Le Havre et Marseille-Fos : deux ports au cœur du détournement mondial
Avec le contournement du Cap de Bonne-Espérance, les flux Asie-Europe du Nord basculent vers Marseille-Fos (+40 %) et saturent Le Havre. Les deux ports français recrutent en urgence.
Dans chaque crise maritime mondiale, il y a des perdants et des gagnants. Pour la France, la fermeture du détroit d'Hormuz et le contournement de la route par le Cap de Bonne-Espérance transforment brutalement le rôle de ses deux principaux ports. Marseille-Fos, avec sa position méditerranéenne, devient un hub de plus en plus sollicité ; Le Havre, porte d'entrée atlantique, voit son trafic grimper sous la pression des réorganisations de lignes CMA CGM.
Marseille-Fos : le grand gagnant méditerranéen
Le Grand Port Maritime de Marseille (GPMM) enregistre une hausse de trafic de +40 % depuis mi-mars. Les armateurs réorganisent leurs routes Asie-Europe : au lieu de poursuivre jusqu'au nord via Suez, plusieurs services déchargent désormais en Méditerranée pour éviter la congestion autour du Cap. Cela profite à Fos-Container (terminal principal) et à Mourepiane.
- •Fos 2XL : taux d'utilisation de 95 % sur avril (vs 72 % en moyenne 2025)
- •Délai d'attente moyen avant déchargement : 36-48 h (vs 4-8 h en temps normal)
- •Embauche de 350 dockers intermittents supplémentaires par les manutentionnaires CMA-Terminal Link et Eurofos
- •CMA CGM a redéployé 3 nouveaux services directs Marseille-Singapour-Shanghai depuis le 10 avril
Fos-Cavaou : le terminal méthanier sous les projecteurs
Le terminal méthanier de Fos-Cavaou (exploité par Elengy, filiale d'Engie) reçoit +60 % de cargaisons GNL par rapport à 2025, principalement américaines et nigérianes. Les capacités de regazéification sont utilisées à près de 98 %, contre 70 % habituellement. Un investissement d'expansion de 180 M€ a été annoncé par Engie, mais il ne sera opérationnel qu'en 2029.
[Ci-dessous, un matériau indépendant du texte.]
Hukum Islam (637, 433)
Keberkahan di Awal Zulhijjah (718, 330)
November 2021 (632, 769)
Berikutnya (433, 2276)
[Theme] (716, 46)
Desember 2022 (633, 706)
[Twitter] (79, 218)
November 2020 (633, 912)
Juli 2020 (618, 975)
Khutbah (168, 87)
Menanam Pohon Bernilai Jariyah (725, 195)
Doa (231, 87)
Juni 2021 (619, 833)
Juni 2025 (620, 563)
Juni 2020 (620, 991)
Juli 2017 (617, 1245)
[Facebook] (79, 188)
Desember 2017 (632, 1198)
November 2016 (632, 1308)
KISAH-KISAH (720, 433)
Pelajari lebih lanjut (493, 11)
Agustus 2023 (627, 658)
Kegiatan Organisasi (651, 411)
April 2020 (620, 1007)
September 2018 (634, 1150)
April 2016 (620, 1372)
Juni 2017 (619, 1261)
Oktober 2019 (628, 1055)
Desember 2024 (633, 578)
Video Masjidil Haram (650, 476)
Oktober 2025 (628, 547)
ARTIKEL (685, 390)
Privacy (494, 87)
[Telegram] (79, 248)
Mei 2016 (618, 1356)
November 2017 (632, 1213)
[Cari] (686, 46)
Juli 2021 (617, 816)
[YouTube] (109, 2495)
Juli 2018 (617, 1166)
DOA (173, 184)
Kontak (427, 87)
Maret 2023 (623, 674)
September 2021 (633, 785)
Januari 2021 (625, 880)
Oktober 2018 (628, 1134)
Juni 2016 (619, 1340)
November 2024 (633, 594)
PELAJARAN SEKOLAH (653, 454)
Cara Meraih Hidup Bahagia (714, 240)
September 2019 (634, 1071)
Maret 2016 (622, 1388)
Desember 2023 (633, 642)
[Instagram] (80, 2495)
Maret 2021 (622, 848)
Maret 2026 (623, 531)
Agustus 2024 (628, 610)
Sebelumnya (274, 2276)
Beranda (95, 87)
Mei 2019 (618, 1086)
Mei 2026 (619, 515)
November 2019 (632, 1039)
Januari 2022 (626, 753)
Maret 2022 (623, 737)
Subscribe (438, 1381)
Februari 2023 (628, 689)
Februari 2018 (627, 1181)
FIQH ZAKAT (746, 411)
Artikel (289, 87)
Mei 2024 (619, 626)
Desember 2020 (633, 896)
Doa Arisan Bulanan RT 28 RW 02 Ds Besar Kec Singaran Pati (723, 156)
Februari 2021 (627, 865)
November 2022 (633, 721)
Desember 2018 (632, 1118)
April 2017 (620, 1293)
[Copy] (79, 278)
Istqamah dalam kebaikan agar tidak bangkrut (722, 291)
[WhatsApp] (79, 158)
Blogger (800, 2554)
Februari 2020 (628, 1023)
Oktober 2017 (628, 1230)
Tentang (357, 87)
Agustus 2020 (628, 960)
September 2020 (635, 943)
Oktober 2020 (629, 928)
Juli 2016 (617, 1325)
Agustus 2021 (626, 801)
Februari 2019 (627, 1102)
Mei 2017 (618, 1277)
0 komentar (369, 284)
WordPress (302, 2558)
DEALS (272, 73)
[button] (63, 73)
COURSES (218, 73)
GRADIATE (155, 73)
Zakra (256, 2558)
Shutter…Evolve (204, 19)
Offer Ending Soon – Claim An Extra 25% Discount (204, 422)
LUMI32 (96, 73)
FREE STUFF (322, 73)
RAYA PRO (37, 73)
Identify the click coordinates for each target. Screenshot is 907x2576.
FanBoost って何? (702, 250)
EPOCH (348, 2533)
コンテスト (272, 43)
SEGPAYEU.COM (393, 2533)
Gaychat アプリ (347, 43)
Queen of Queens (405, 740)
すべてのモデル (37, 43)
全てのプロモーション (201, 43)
Le Havre : l'axe atlantique sous pression
HAROPA PORT (la fusion Le Havre-Rouen-Paris) voit son trafic conteneur grimper de +28 %. Les armateurs réorientent vers l'Atlantique certains flux pour éviter les délais méditerranéens, mais surtout pour approvisionner l'Europe du Nord quand Anvers et Rotterdam sont saturés. Le Havre, avec Port 2000 et son terminal semi-automatisé, absorbe mieux la charge que ses concurrents — mais la limite approche.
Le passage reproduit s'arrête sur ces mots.